The 9 genes — what each contributes
Tier 1 — Autoimmune-tolerance triad
HLA-DQ2 / DQ8 — MHC class II haplotypes conferring ~95% of celiac genetic risk and the strongest T1DM risk haplotype. Present deamidated gluten-derived peptides (deamidation by TGM2) to autoreactive CD4+ T cells. In the H5 framework, HLA-DQ2/DQ8 carriage predicts enrichment within FM-IgG-positive patients. Cheapest immediate test: saliva-based HLA-DQ2/DQ8 typing ~$50–100/sample (Q-Gen-1). FM cohort carriage frequency is uninvestigated in the project corpus.
CTLA4 — T-cell coinhibitory checkpoint maintaining peripheral tolerance. CTLA4 risk variants impair Treg function and permit autoreactive T-cell activation → B-cell help → autoantibody production. Druggable via abatacept (CTLA-4-Ig fusion protein, FDA-approved for RA) — adds a T-cell-tolerance intervention layer to the H1 cure-path distinct from CD38 plasma-cell depletion (daratumumab) and FcRn blockade (Q-Gen-6).

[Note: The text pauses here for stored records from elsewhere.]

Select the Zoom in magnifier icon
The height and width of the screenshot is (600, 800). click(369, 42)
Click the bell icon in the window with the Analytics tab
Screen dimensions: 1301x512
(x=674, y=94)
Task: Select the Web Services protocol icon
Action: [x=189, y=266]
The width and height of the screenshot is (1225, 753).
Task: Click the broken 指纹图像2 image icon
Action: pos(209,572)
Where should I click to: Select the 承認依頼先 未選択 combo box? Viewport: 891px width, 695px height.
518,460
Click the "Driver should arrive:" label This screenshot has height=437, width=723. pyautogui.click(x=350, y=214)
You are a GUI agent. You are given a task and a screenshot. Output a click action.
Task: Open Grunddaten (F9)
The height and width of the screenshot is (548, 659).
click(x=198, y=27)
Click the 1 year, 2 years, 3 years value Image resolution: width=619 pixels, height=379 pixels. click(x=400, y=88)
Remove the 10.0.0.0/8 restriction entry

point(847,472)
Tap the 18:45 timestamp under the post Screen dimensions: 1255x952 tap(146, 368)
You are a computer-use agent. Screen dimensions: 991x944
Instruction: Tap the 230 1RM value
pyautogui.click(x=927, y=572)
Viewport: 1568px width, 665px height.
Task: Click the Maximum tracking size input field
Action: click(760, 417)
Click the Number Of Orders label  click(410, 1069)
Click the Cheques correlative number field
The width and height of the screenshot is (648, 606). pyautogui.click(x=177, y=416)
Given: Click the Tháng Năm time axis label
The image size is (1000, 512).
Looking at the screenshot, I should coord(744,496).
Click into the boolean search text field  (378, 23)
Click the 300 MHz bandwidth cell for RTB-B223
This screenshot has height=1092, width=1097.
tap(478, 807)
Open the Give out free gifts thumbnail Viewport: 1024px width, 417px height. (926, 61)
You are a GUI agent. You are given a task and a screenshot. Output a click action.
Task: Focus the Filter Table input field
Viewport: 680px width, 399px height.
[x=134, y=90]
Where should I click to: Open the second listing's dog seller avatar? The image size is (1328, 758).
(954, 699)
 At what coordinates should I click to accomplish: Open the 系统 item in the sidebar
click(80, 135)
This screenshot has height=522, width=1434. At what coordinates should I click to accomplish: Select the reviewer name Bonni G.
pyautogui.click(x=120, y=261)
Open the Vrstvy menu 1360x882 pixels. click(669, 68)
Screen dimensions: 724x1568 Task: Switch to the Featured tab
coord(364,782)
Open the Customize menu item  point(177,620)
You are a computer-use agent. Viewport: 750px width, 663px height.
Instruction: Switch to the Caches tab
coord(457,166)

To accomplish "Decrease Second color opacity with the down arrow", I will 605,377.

PTPN22 — strongest non-HLA autoimmunity risk gene. The R620W variant (rs2476601) alters TCR/BCR signaling thresholds so autoreactive lymphocytes escape tolerance. No direct drug target; functions as a genetic-risk stratifier. PTPN22 + HLA-DQ2/DQ8 + CTLA4 together define the high-tolerance-failure subset.
Tier 2 — T-cell regulation and the cytokine arm
IL2 / IL21 locus (chr4q27) — adjacent genes encoding IL-2 (T-cell growth factor, Treg maintenance) and IL-21 (T-follicular-helper cytokine, drives germinal-center B-cell help and IgG class switching). The IL-21 arm is directly upstream of the B-cell / plasma-cell activation step already in the H1×H2 graphic — IL-21 drives the germinal-center hyperactivity producing FM-IgG. Low-dose IL-2 therapy, trialed in lupus and T1DM to selectively expand Tregs, is a candidate H5 intervention.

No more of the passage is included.